[Data shown]

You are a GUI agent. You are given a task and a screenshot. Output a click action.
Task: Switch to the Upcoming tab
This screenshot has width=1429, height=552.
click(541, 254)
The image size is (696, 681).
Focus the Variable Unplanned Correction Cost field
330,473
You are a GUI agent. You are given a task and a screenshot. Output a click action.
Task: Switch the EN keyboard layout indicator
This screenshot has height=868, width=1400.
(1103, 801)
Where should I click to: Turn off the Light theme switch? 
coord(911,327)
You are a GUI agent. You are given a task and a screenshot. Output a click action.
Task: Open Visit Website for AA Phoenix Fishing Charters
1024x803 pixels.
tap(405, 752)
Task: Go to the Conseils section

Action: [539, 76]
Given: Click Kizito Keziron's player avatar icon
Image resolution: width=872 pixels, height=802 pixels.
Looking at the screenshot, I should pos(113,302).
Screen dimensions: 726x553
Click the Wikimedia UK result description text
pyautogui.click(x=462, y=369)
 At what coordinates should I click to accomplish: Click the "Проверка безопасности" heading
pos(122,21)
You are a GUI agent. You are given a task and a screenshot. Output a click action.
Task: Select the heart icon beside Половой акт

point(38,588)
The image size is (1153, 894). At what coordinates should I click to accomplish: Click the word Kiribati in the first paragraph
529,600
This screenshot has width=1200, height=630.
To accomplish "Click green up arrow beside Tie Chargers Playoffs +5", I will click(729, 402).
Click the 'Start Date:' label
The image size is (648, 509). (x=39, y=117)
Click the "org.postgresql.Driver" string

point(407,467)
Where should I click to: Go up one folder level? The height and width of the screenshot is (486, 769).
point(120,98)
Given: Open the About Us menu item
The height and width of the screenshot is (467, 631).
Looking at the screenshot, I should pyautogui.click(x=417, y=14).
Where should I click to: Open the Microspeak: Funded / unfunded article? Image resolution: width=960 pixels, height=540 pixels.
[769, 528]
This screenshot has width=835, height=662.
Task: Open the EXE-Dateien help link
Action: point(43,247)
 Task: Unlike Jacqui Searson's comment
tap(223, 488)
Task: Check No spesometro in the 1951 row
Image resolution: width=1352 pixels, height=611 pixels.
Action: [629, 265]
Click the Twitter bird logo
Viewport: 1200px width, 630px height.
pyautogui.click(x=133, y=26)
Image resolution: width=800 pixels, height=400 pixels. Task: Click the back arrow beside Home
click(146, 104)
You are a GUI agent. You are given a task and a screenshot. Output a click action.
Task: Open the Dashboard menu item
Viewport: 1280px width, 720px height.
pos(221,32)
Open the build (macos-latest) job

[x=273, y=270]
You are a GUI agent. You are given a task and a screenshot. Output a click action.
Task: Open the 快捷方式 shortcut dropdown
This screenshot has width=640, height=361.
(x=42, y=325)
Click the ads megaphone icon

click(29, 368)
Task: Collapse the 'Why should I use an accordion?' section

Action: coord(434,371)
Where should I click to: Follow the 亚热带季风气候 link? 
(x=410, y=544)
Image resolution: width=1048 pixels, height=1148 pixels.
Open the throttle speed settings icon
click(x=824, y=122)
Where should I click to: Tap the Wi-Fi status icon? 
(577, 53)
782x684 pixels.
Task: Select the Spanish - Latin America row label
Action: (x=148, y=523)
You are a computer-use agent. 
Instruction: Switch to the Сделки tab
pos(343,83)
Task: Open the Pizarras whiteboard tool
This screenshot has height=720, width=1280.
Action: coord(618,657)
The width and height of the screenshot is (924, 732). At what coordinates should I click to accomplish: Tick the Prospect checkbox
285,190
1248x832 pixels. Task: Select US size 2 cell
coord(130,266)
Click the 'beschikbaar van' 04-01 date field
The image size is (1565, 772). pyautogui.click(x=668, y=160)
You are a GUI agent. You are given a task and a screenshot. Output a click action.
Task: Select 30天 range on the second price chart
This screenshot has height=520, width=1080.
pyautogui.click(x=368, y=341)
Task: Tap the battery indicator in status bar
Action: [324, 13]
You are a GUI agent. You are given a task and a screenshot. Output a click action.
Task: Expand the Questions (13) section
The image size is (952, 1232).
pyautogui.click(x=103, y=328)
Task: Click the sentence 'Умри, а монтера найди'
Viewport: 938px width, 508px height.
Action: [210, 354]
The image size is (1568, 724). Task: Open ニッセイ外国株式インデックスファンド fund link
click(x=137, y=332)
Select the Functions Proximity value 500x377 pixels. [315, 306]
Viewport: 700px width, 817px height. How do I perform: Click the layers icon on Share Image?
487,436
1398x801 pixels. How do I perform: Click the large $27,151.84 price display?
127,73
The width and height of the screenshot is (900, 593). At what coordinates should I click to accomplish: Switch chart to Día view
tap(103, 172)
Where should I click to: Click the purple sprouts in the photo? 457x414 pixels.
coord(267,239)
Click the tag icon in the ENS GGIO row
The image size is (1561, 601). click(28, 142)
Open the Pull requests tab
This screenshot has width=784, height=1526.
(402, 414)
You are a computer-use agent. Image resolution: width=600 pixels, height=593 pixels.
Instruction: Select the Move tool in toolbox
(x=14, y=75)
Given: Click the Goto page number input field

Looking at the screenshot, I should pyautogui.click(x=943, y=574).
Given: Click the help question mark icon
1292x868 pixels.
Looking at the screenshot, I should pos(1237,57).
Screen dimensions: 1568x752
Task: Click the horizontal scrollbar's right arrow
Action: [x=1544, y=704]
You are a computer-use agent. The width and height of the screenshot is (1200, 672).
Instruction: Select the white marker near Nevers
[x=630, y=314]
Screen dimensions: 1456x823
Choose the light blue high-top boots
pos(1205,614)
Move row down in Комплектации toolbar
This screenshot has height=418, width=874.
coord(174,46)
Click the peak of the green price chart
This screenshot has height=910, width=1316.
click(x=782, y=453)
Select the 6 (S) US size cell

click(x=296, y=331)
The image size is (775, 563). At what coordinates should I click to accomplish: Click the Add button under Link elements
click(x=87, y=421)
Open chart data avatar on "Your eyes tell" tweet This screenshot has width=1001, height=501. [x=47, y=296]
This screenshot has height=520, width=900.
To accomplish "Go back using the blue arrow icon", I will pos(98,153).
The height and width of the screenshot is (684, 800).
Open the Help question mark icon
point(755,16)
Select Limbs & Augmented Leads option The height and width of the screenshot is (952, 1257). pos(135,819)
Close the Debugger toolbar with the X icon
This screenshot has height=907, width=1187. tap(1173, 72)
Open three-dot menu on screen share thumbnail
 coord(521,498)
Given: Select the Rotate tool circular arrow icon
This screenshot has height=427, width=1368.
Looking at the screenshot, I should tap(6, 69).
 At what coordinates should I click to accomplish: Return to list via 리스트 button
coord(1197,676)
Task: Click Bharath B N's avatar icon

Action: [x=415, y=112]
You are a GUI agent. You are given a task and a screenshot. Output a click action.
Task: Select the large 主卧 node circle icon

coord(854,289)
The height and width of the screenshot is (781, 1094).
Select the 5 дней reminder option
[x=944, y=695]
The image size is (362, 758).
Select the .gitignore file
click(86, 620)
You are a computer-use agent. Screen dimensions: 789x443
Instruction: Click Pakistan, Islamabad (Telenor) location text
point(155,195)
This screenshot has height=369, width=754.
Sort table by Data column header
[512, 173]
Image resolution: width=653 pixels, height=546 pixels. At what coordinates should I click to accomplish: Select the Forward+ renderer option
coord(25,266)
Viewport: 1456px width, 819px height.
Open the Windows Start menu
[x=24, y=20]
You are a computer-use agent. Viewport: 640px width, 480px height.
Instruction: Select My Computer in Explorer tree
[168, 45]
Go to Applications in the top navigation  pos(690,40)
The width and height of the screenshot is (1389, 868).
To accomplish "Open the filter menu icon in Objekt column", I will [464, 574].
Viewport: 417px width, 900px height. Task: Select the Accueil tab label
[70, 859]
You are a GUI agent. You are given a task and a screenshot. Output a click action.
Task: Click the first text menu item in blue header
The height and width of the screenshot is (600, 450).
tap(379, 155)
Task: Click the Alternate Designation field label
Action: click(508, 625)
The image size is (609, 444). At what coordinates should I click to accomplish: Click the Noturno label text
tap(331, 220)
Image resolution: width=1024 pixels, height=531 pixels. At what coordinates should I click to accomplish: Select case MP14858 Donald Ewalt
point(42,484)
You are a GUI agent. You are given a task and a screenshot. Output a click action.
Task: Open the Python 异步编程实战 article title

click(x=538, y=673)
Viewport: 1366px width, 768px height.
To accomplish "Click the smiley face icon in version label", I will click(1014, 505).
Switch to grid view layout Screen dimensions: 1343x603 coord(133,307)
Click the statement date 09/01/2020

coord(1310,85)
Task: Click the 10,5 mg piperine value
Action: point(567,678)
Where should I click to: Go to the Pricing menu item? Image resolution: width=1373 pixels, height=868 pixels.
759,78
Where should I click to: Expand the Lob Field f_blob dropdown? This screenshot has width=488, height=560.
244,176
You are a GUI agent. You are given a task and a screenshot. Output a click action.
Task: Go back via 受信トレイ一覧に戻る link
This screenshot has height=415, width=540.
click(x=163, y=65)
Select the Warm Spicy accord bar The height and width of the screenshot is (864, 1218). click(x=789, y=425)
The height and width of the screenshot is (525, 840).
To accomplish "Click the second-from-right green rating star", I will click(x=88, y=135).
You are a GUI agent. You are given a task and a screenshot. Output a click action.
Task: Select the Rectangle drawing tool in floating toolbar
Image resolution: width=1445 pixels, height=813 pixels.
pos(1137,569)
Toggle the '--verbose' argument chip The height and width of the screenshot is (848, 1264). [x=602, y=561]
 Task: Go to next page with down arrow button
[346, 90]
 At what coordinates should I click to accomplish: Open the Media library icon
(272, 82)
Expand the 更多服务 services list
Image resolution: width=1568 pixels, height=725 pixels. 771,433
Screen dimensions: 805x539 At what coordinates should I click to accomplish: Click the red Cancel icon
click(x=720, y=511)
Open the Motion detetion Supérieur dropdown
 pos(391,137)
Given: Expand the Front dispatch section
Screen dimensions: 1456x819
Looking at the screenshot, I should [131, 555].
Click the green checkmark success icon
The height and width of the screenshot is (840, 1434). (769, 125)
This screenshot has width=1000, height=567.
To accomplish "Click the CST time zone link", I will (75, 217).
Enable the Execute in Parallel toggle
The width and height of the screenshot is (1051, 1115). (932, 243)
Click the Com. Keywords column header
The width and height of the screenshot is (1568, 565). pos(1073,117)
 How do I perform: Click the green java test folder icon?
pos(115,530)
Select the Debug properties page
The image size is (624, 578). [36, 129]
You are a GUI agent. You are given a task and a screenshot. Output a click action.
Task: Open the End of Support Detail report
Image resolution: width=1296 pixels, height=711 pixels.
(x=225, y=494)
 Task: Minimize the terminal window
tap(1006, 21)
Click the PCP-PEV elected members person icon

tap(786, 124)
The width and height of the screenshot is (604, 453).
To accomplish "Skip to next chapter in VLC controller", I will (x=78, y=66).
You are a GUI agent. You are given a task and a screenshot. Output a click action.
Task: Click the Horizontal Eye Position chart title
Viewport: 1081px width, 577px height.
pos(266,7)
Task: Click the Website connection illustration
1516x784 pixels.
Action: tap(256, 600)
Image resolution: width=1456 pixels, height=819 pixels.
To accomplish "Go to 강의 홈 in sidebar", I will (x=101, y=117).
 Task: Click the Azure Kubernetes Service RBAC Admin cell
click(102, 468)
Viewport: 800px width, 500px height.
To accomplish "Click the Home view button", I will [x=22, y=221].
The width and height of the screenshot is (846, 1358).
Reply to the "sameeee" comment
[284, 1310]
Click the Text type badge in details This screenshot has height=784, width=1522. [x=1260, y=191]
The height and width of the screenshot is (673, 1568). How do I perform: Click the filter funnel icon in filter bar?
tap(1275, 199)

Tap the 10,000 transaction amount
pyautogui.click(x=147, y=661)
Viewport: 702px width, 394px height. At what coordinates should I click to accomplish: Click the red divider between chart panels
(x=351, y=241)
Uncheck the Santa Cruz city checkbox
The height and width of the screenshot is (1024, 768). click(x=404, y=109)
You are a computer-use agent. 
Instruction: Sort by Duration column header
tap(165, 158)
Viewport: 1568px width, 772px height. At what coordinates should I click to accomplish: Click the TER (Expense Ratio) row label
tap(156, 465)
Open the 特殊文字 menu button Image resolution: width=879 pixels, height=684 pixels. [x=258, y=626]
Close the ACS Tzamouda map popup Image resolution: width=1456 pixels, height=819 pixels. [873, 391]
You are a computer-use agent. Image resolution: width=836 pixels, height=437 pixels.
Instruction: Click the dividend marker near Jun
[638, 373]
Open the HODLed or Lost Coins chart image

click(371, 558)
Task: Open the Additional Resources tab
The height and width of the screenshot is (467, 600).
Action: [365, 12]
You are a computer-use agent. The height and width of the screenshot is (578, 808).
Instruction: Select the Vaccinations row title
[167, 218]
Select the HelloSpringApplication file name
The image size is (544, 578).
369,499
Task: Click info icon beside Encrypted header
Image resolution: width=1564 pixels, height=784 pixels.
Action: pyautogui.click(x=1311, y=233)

[/Data shown]

**Problem to work on**
In the entries above, find the line with "Task: Go back via 受信トレイ一覧に戻る link" and the line with "The width and height of the screenshot is (604, 453).", then restate word for word both of them and every line between, with nothing more.

**Exercise answer**
Task: Go back via 受信トレイ一覧に戻る link
This screenshot has height=415, width=540.
click(x=163, y=65)
Select the Warm Spicy accord bar The height and width of the screenshot is (864, 1218). click(x=789, y=425)
The height and width of the screenshot is (525, 840).
To accomplish "Click the second-from-right green rating star", I will click(x=88, y=135).
You are a GUI agent. You are given a task and a screenshot. Output a click action.
Task: Select the Rectangle drawing tool in floating toolbar
Image resolution: width=1445 pixels, height=813 pixels.
pos(1137,569)
Toggle the '--verbose' argument chip The height and width of the screenshot is (848, 1264). [x=602, y=561]
 Task: Go to next page with down arrow button
[346, 90]
 At what coordinates should I click to accomplish: Open the Media library icon
(272, 82)
Expand the 更多服务 services list
Image resolution: width=1568 pixels, height=725 pixels. 771,433
Screen dimensions: 805x539 At what coordinates should I click to accomplish: Click the red Cancel icon
click(x=720, y=511)
Open the Motion detetion Supérieur dropdown
 pos(391,137)
Given: Expand the Front dispatch section
Screen dimensions: 1456x819
Looking at the screenshot, I should [131, 555].
Click the green checkmark success icon
The height and width of the screenshot is (840, 1434). (769, 125)
This screenshot has width=1000, height=567.
To accomplish "Click the CST time zone link", I will (75, 217).
Enable the Execute in Parallel toggle
The width and height of the screenshot is (1051, 1115). (932, 243)
Click the Com. Keywords column header
The width and height of the screenshot is (1568, 565). pos(1073,117)
 How do I perform: Click the green java test folder icon?
pos(115,530)
Select the Debug properties page
The image size is (624, 578). [36, 129]
You are a GUI agent. You are given a task and a screenshot. Output a click action.
Task: Open the End of Support Detail report
Image resolution: width=1296 pixels, height=711 pixels.
(x=225, y=494)
 Task: Minimize the terminal window
tap(1006, 21)
Click the PCP-PEV elected members person icon

tap(786, 124)
The width and height of the screenshot is (604, 453).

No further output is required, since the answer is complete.